## WORK TO BE COMPLETED:
Return each line exactly, from the one that has "This screenshot has width=472, height=318." through the end of the entries, both ends included. Pictures do not belong.
··· EXCERPTED RECORDS ···
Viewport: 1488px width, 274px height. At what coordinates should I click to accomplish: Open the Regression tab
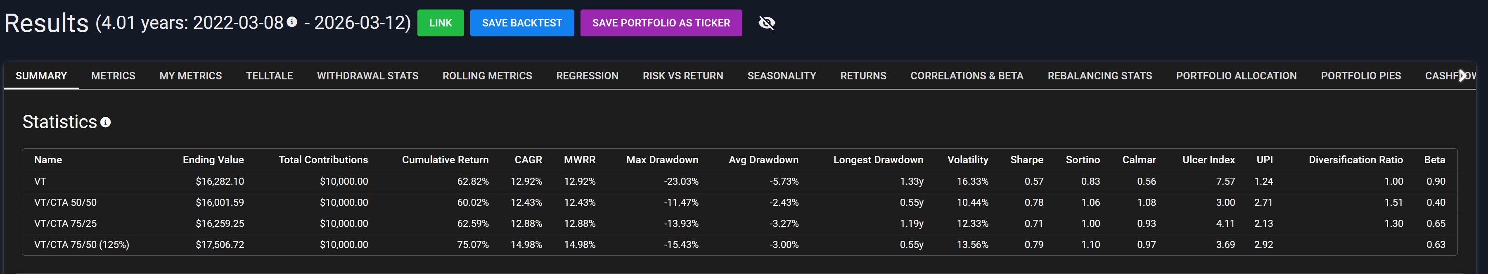pos(587,76)
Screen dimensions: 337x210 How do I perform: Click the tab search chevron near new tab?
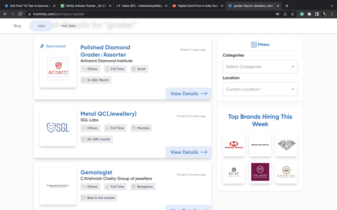pyautogui.click(x=331, y=6)

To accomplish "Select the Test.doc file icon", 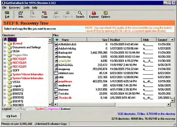I will 56,94.
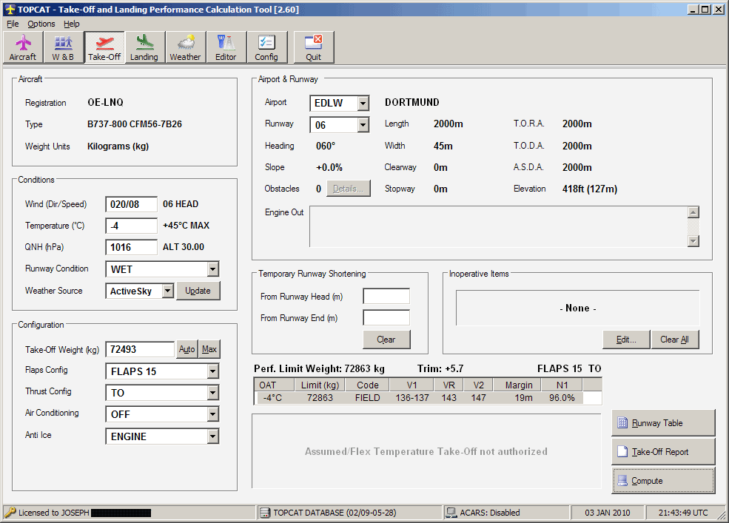Open the Weather toolbar page
This screenshot has width=729, height=523.
185,47
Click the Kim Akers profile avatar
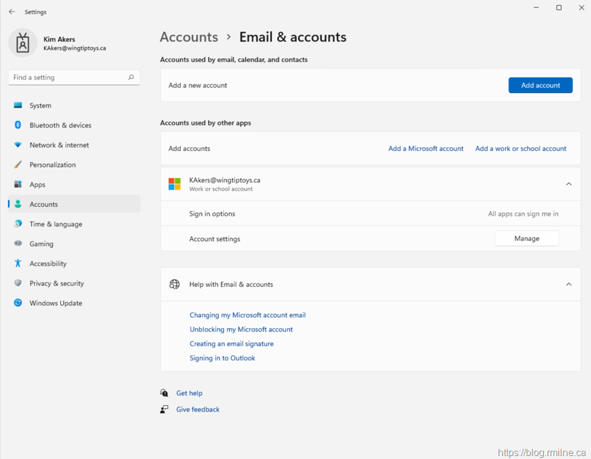Image resolution: width=591 pixels, height=459 pixels. [23, 43]
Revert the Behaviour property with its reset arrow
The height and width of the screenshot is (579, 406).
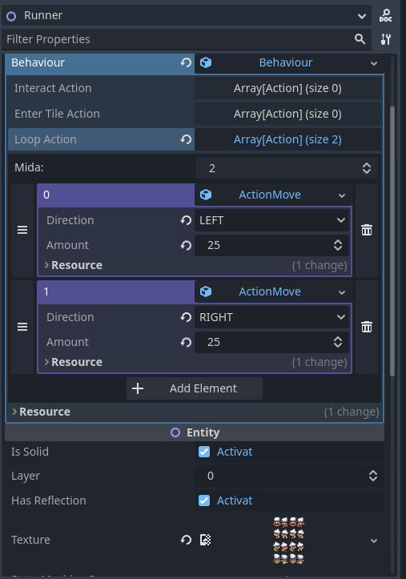click(x=186, y=62)

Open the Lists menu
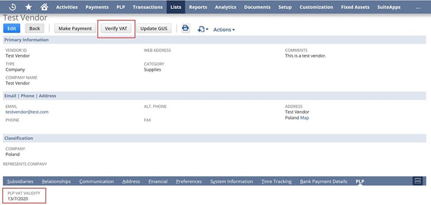tap(176, 7)
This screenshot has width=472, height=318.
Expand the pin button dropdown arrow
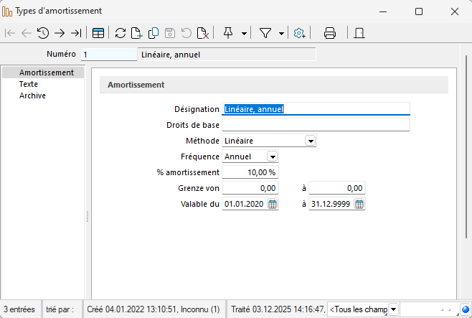click(x=245, y=33)
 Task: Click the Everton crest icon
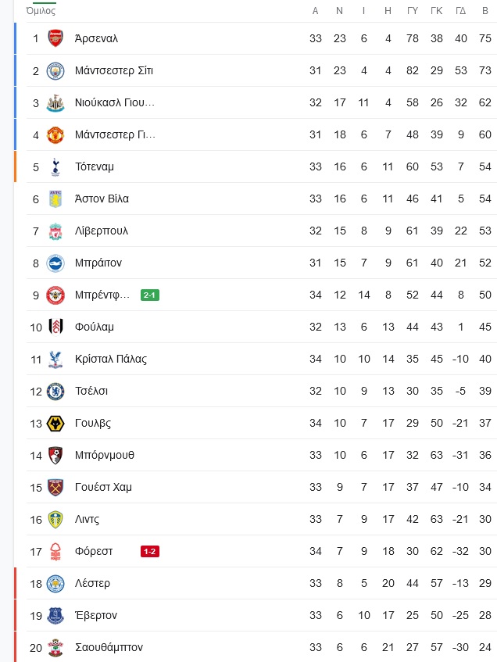pyautogui.click(x=55, y=616)
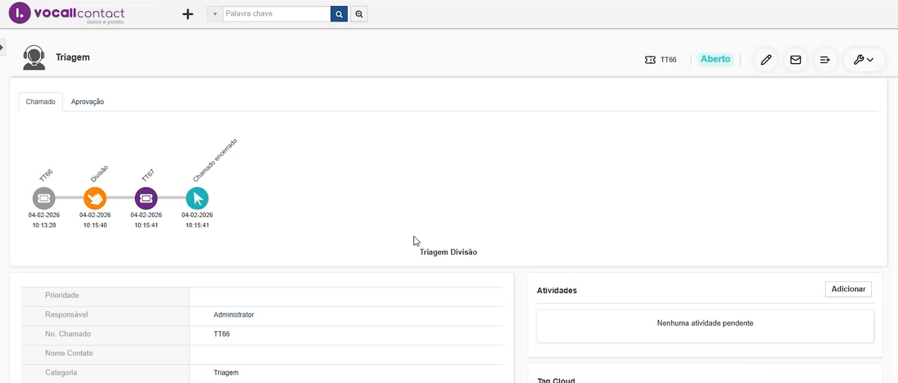Click the add-to-list icon

coord(824,60)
···
## ANSWER FOR THE TASK:
This screenshot has width=472, height=318.
Expand the pin button dropdown arrow
click(x=245, y=33)
 Task: Click the Everton crest icon
pyautogui.click(x=55, y=616)
Click the add-to-list icon

coord(824,60)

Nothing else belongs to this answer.